## [TASK]
The range to repeat runs from the line with "Task: Open the histogram/audio levels icon" to the last line below, both ends included; give it exactly and without pictures.

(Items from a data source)

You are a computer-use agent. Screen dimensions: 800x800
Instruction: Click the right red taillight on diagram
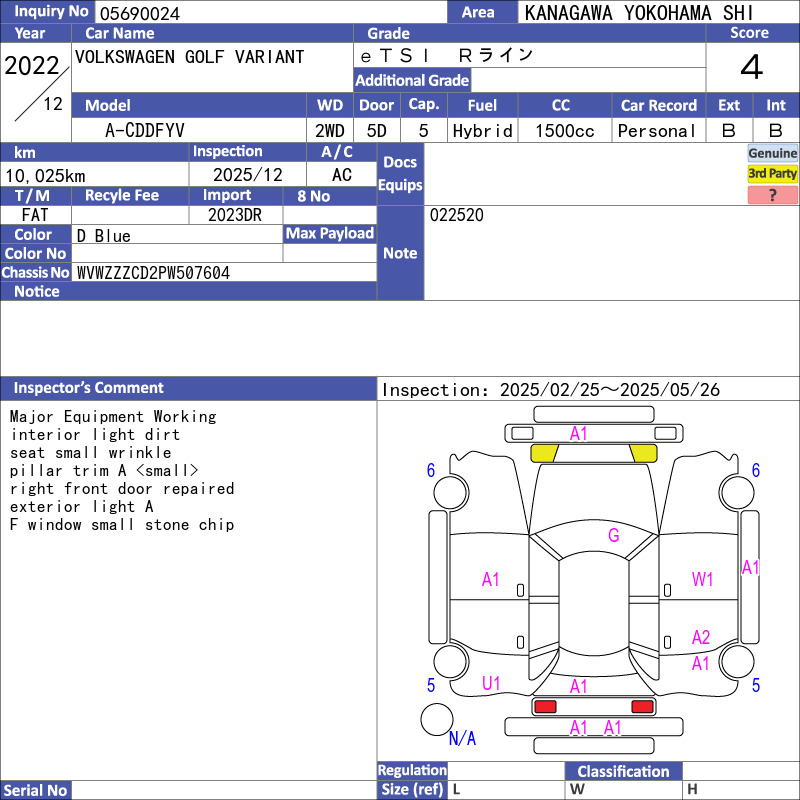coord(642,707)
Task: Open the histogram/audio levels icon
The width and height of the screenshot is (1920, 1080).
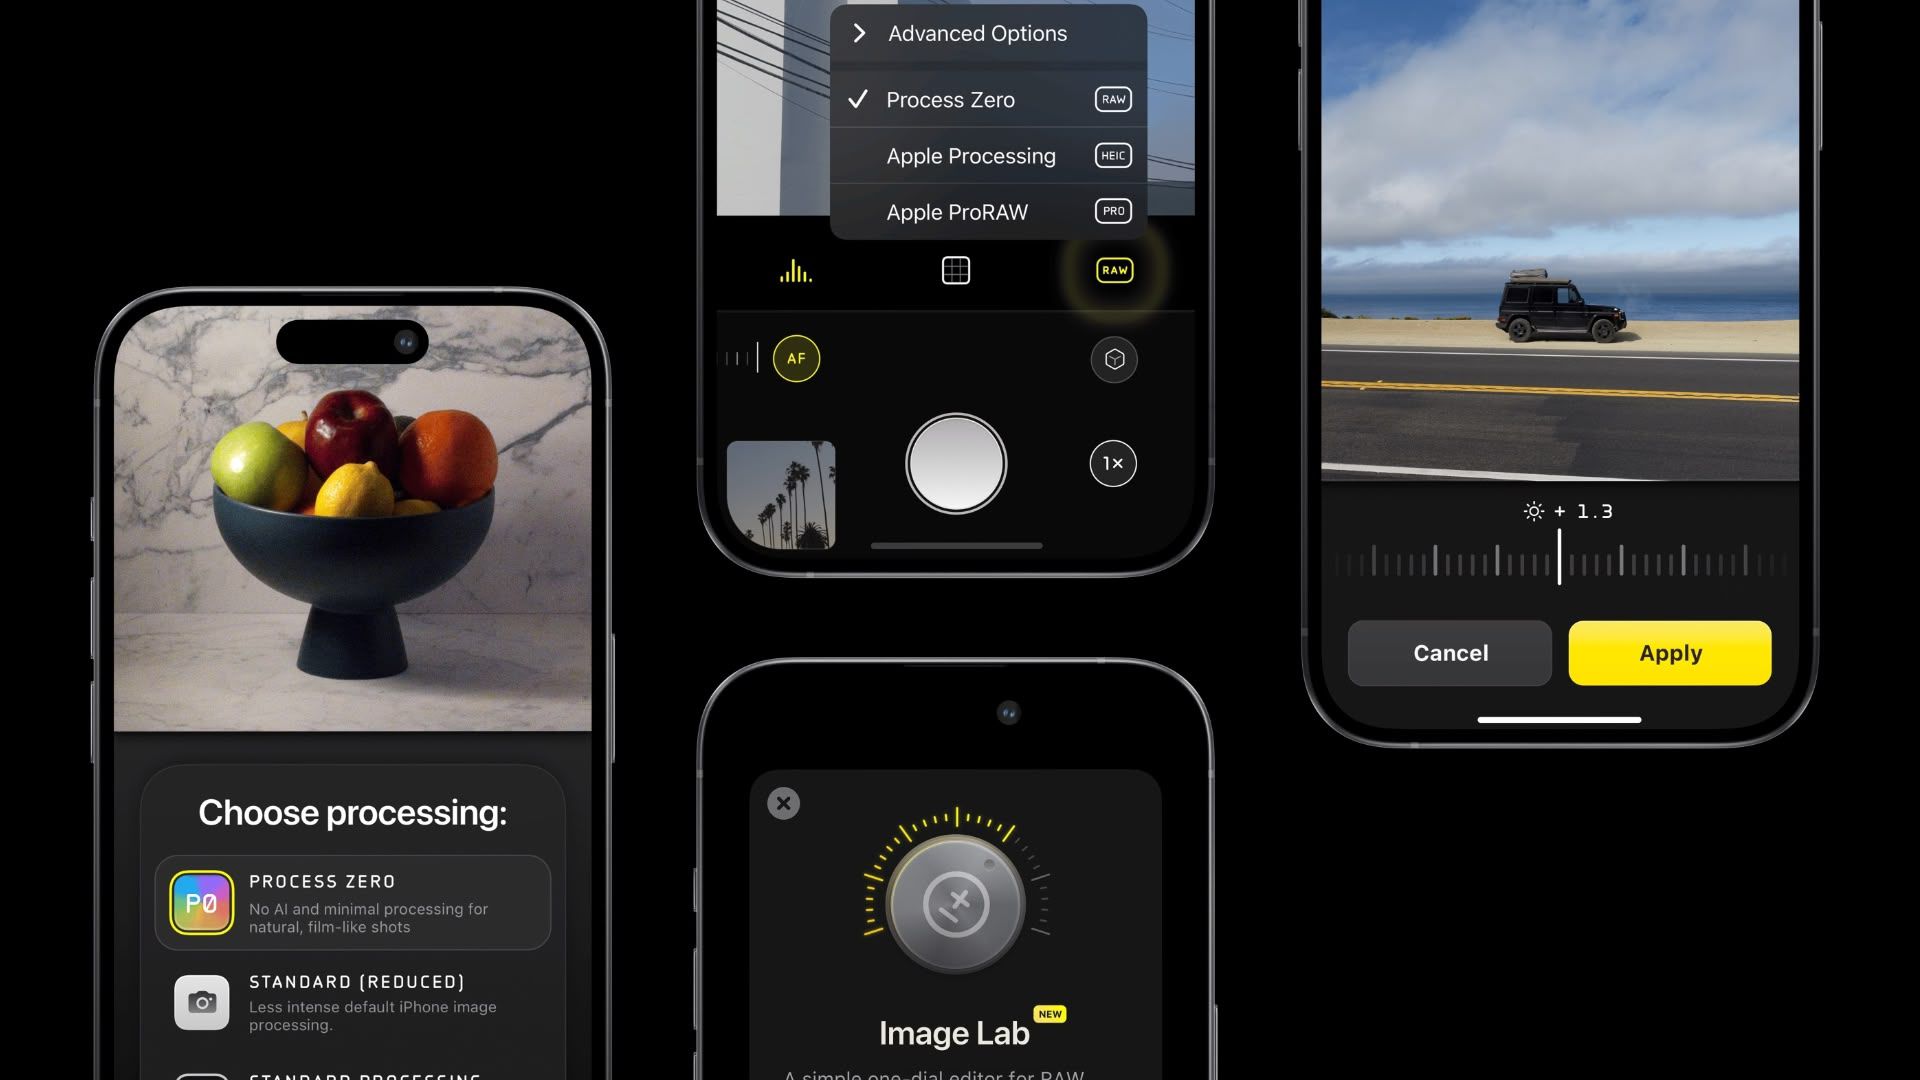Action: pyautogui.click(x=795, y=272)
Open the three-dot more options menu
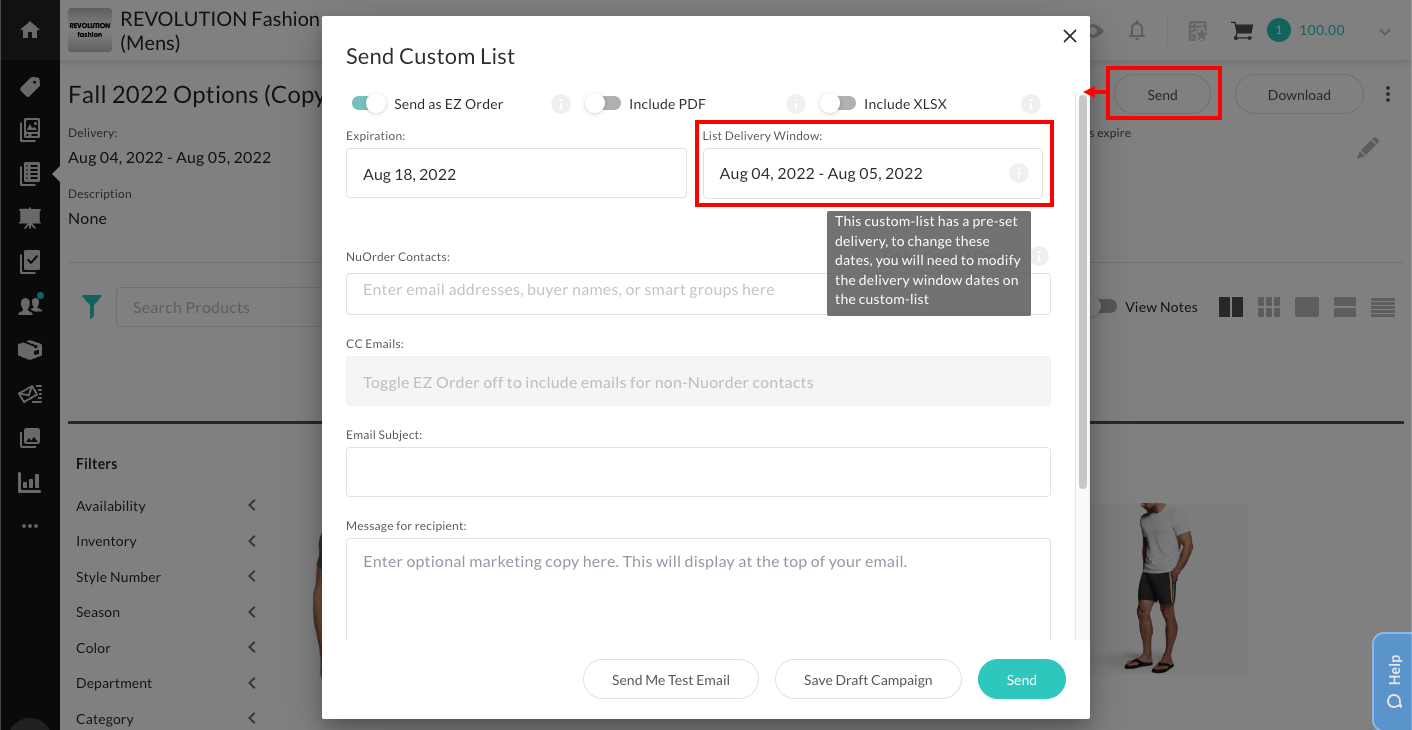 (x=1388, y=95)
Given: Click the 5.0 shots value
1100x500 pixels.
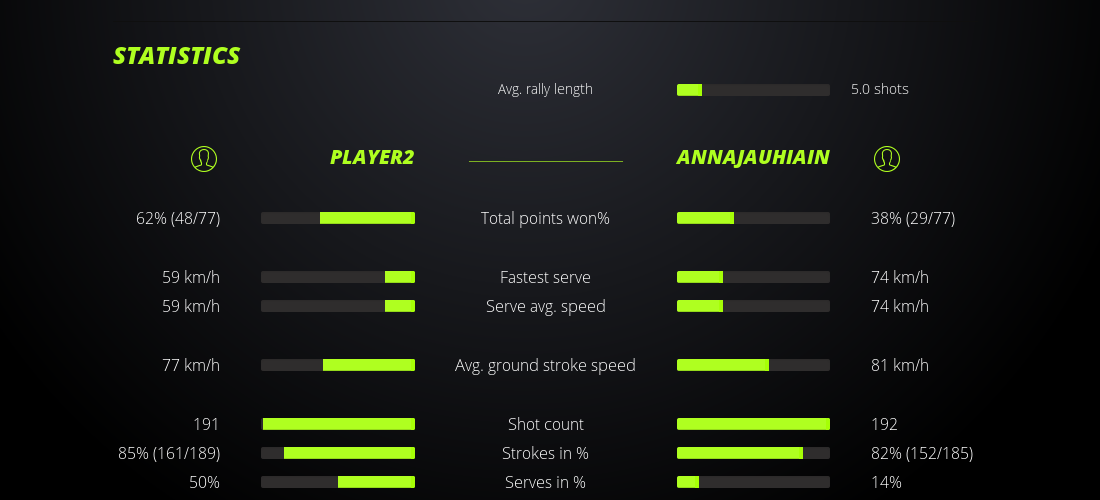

## [ANSWER SPACE]
Task: Open the histogram/audio levels icon
The width and height of the screenshot is (1920, 1080).
Action: pyautogui.click(x=795, y=272)
Open the three-dot more options menu
 (x=1388, y=95)
Given: Click the 5.0 shots value
1100x500 pixels.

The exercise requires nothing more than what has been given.